With the success of Sabrina (1954), Humphrey Bogart proved that he was adept at comedy. This fact was not lost on the people at Paramount, who cast him again in a comedic role, this time in We’re No Angels (1955).

This movie is not really all that funny or all that great, but it is one of those movies about the spirit of Christmas. It is about three Devil’s Island convicts who are on work release. They decide that there is a chance to make a break for it and take it. They would have been successful in escaping, had they not slipped up at a local shop. Here they witness a shopkeeper, who they were going to rob, have some of his own problems. Bogie and his two other convicts take pity on the shopkeeper and his family once they see them.

The three who had volunteered to help patch up the shopkeeper’s roof decide to make a long stay and forget their chances of escape. They get to really like the family. The mother, played by Joan Bennett is attractive enough to catch Bogie’s eye, while the family’s daughter, Isabelle, is attractive enough to catch the eye of the two other convicts, played by Peter Ustinov and Aldo Ray.

They help prepare dinner for the family, Bogie manages to “borrow” a turkey from a local farm after making his best attempts to buy the bird with no money. They make themselves great servants for the family that has fallen on hard times. The father’s cousin wants to take over the shop and when he arrives to claim the shop that the father has run into the ground because of his generosity, the three convicts rush to cook the books.

They fail in this attempt and seems like the nice people will lose their shop. Of course, this being a funny, sentimental story, the three convicts use their associate named Adolph to help them save the day. Adolph happens to be an adder who escapes from the box he is kept in and miraculously gives anyone who happens to be mean to the family a nice bite.

I probably made the movie more complex than it really is in my description above. Really it is just a lavish Christmas picture that is filled with some laughs, but a lot of sentimentality. The movie was shot in color with a big budget and directed by Michael Curtiz, one of Bogie’s favorite directors.

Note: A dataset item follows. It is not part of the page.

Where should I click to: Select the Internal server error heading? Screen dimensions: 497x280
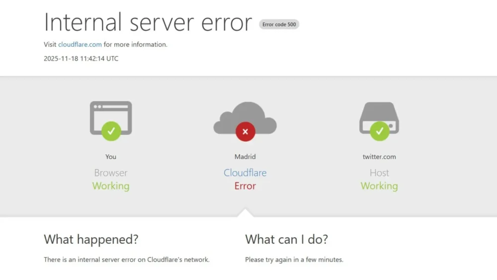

Bogie is good as the straight man of the group. Basil Rathbone is good as the cousin to Leo G. Carroll’s shop owner/father of the family. The mother, Joan Bennett has an interesting story though. She had been blackballed in Hollywood for many years. Her husband was Walter Wanger, a neighbor to Bogie and big shot producer in Hollywood. In 1951, the Wanger family was involved in a bit of a scandal when Wanger took exception to his wife having an affair with her agent. Wanger took matters into his own hands and shot the agent in the groin. The agent recovered and Wanger spent a few months in jail. Bennett was the one who got the worst of this deal. She was unable to find work, despite having over sixty-five film credits to her name including playing the mother in Father of the Bride (1950). When We’re No Angels was shot, it was only her second screen appearance in the past three years. The producers at Paramount did not want to use her, but buckled when Bogie stood by her and said he wouldn’t do the picture unless she was cast as the mother. Bogie and Paramount were rewarded when she gave a great performance.

We’re No Angels is a nice, family, holiday movie. It is good clean fun and something enjoyable for all.